To understand the domain of moral action, however – why we can think of murder, theft, rape, eating meat, and telling a lie as all being immoral – I think we need to consider cities and the like as ‘superorganisms’, similar to termite colonies, in which each individual has one or more roles to play so that the superorganism functions properly. The job of moral action, then, is to ensure that everyone plays their part, with each member of the group potentially punishing any other for falling down on the job. A test of this approach to understanding the domain of morality was conducted in collaboration with the BBC. A paper defending this approach was published here.

Evolution of technology

Technology is a major determinant of human life, but has proven difficult to understand. My hope is that a framework which explains how human technology evolved from technologies in non-human predecessors, beginning with the dwelling constructions of early animals such as worms and arthropods, can help increase our ability to understand this force in our lives. This work provides a way to rigorously define ‘technology’ and ‘artefact’ as well.

Related work suggests what psychological trait was necessary for humans to produce accumulating technological advances: ‘second-order instrumentality’, or the ability to make an artefact having no intrinsic value, which is useful only as a means to an end.

Future work in this area will identify the specific mechanisms of invention and innovation that allow rates of human technological change to accelerate.

Evolution of complexity

‘Big’ history is a type of history that seeks to explain, through a conventional historical narrative, the evolution of complexity in our universe from the Big Bang to contemporary human culture (e.g. David Christian’s Maps of Time).
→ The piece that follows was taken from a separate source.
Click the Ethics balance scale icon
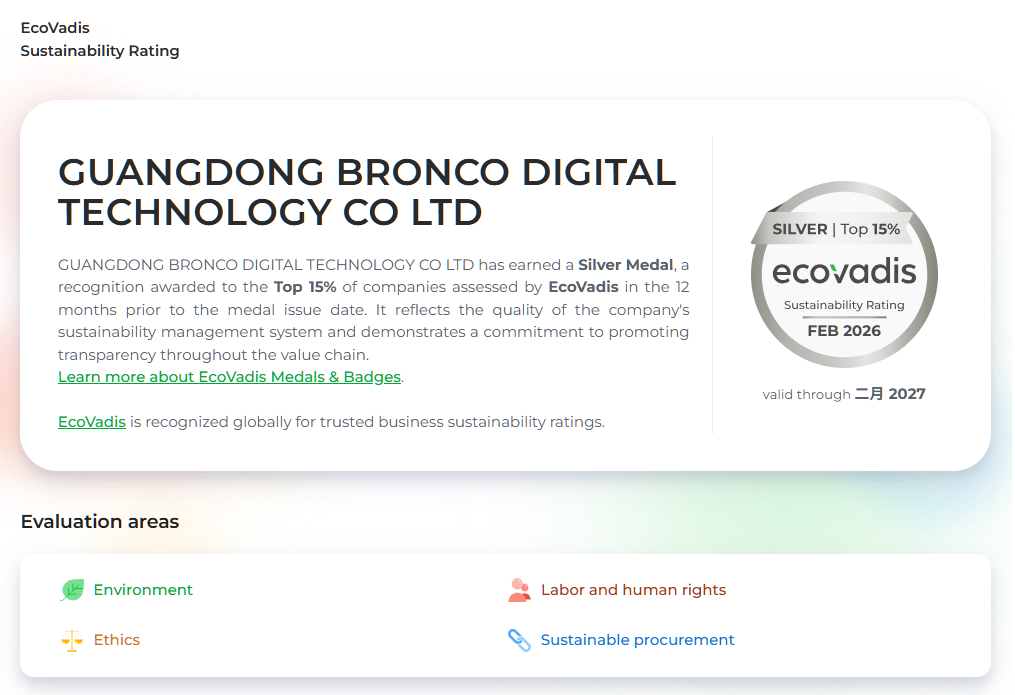The image size is (1015, 695). [x=72, y=640]
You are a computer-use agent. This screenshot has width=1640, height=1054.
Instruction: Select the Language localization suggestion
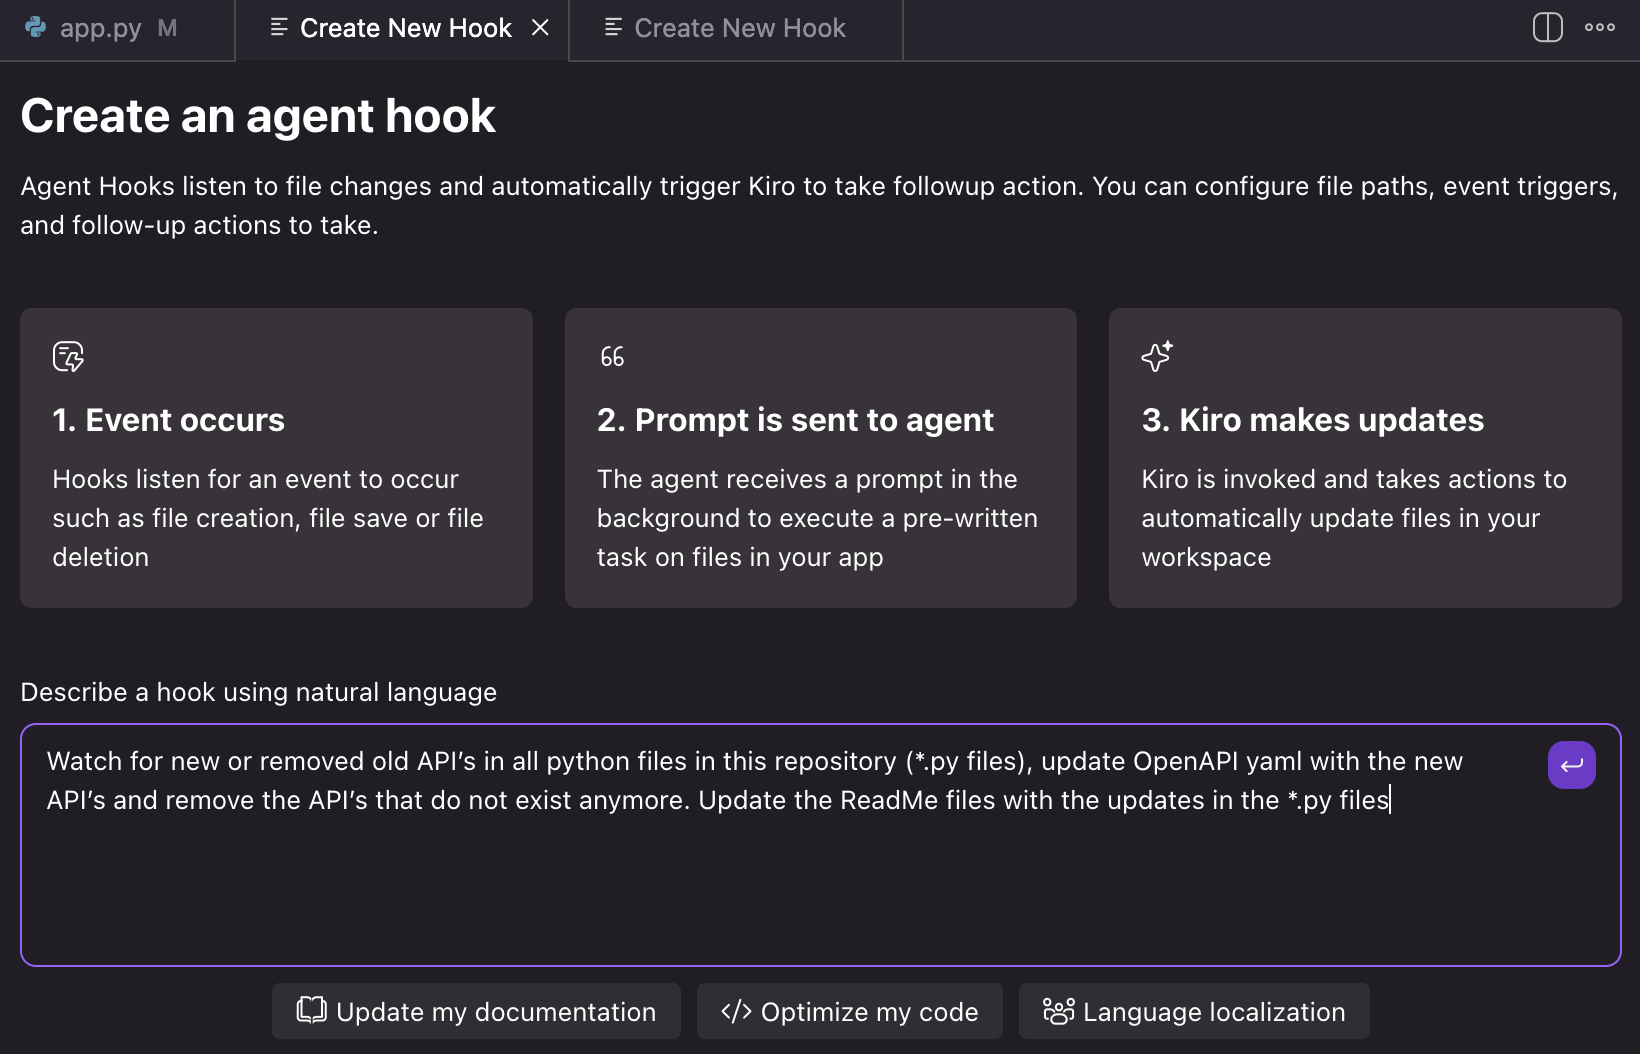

Perasmology (the science of ‘transitions’) seeks to cover the same ground, but using scientific methods, based on non-equilibrium thermodynamics and a novel analytical unit, the non-equilibrium steady-state transition (or NESST). A variety of NESSTs have been identified, each of which accounts for a major change in the level of free energy flowing through organized systems ranging from atoms to technological populations. A summary of this work is available here. (WARNING: 8MB file download)

Previous Life

I had a number of other interests earlier in life as well.

Evolution of culture

Previously, I took a critical look at the idea that culture evolves when information replicates during social learning -- the famous 'meme' hypothesis. This resulted in a book or two and a number of book chapters (see Publications).

Toward a scientific ethnography

Another of my earlier concerns was to critique the post-modernist critique of the 'ethnographic project'. Post-modernists are convinced there is no way for those from one cultural group to reliably report on life in another due to the fundamental problem of bringing your own biases to the task of data collection. I argued, on the contrary, that given datasets which systematically vary potential confounding factors (e.g., interviewers), the application of statistical methods can control for spurious variation in primary data arising from the data collection process itself (e.g., the circumstances of an interview setting), leaving only 'real' variation behind.

I also criticized the cultural consensus method for taking a typological approach to describing cultural groups.